▶ **DOCUMENT SECTION**:
* * *

The Resource Index is the Fedora module that provides the infrastructure for indexing relationships among objects and their components. Examples of relationships between digital objects include well-known management relationships such as the part-whole links between individual chapters and a book, and semantic relationships useful in digital library organization such as those expressed within the Functional Requirements for Bibliographic Records (FRBR).
Fedora expresses relationships by defining a base relationship ontology [RELS-EXT] using RDFS and provides a slot in the digital object abstraction for RDF expression of relationships based on this ontology. Assertions from other ontologies may also be included along with the base Fedora relationships. All relationships are represented as a graph that can be queried using an RDF query language. The query interface to the Resource Index is exposed as a web service [risearch], [Fedora Relationships].
With release 2.2, Fedora's Resource Index has improved in several significant ways:
syncUpdates module parameter, Fedora can be configured
to provide the guarantee that the triples associated with a given
API-M operation have been flushed before the API-M call returns.
See the Fedora 2.2 API-M Performance Report for more details on how these changes and configuration options affect performance.

* * *

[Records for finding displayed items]

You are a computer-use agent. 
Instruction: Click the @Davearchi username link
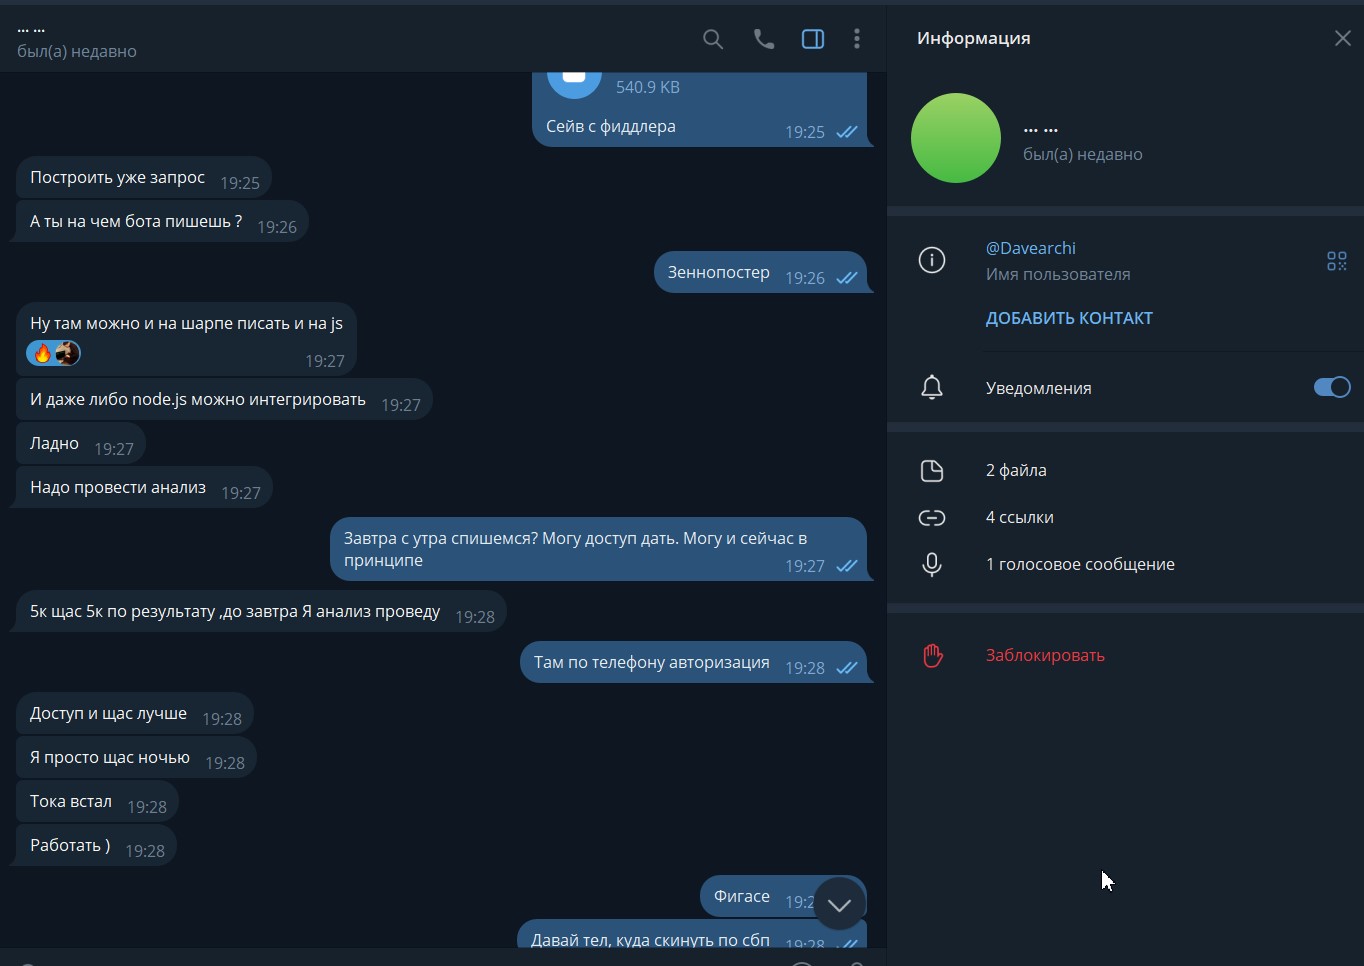[1031, 248]
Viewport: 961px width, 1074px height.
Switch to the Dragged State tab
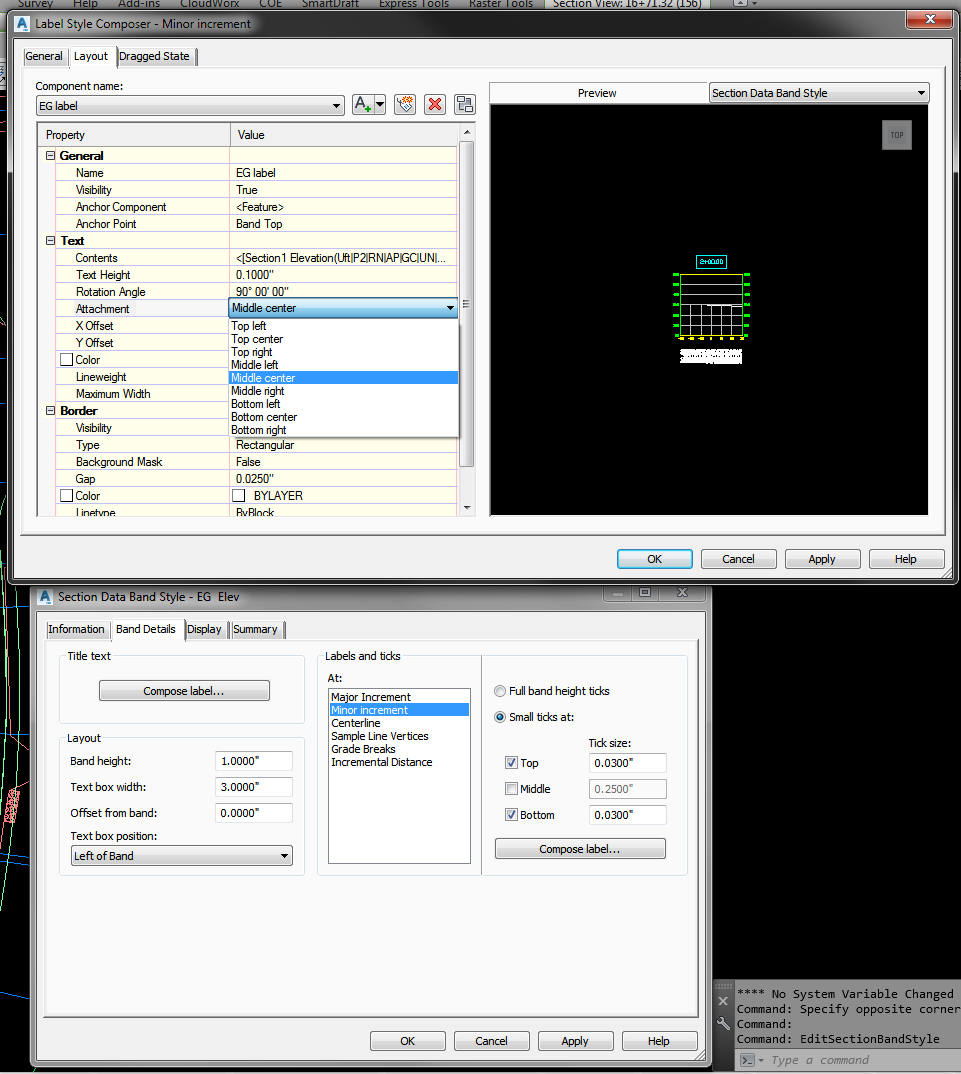[x=154, y=56]
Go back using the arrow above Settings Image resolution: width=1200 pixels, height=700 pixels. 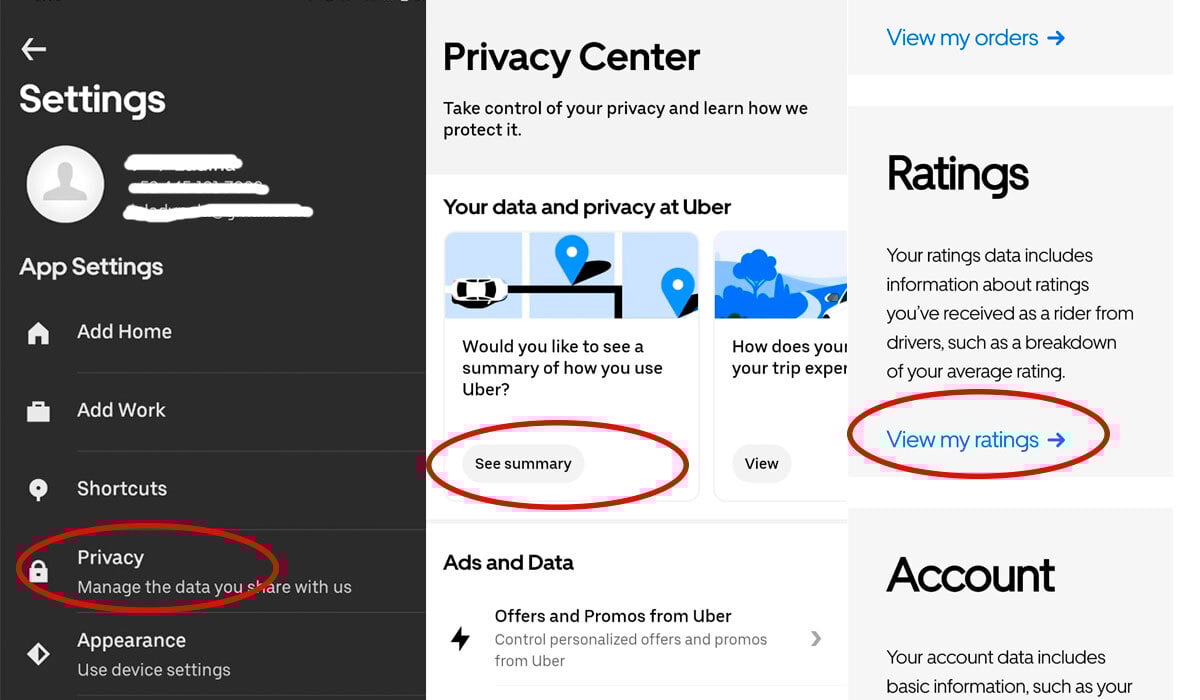click(x=34, y=48)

* * *

▶ **WHAT THIS EXERCISE ASKS**:
(a) Update the Resource Index text, beginning at the words "Fedora expresses relationships" and stopping after "API-M call returns.", so that "ontology" becomes "vocabulary".
(b) Go on with the text about Fedora's Resource Index from its final sentence.

▶ **RESULTS BY TASK**:
(a)
Fedora expresses relationships by defining a base relationship vocabulary [RELS-EXT] using RDFS and provides a slot in the digital object abstraction for RDF expression of relationships based on this vocabulary. Assertions from other ontologies may also be included along with the base Fedora relationships. All relationships are represented as a graph that can be queried using an RDF query language. The query interface to the Resource Index is exposed as a web service [risearch], [Fedora Relationships].
With release 2.2, Fedora's Resource Index has improved in several significant ways:
syncUpdates module parameter, Fedora can be configured
to provide the guarantee that the triples associated with a given
API-M operation have been flushed before the API-M call returns.

(b)
The Fedora object model can be abstractly viewed as a directed graph, consisting of internal arcs that relate digital object nodes to their dissemination nodes and external arcs between digital objects. The Resource Index is a Fedora service that allows storage and query of this graph. The Resource Index is automatically updated whenever an object is added or modified.
The Resource Index builds on the RDF primitives build within the semantic web community. Fedora supplies a base relationship ontology [RELS-EXT](defining a core set of internal and external relationships) that can co-exist with domain-specific relationship ontologies from other namespaces. Each digital object's external relationships to other digital objects are expressing in RDF/XML within a reserved datastream in the respective object. A relationship graph over the digital objects in the repository can then be derived by merging the internal relationships implied by the Fedora object model with the external relationships explicitly stated in their relationship datastreams.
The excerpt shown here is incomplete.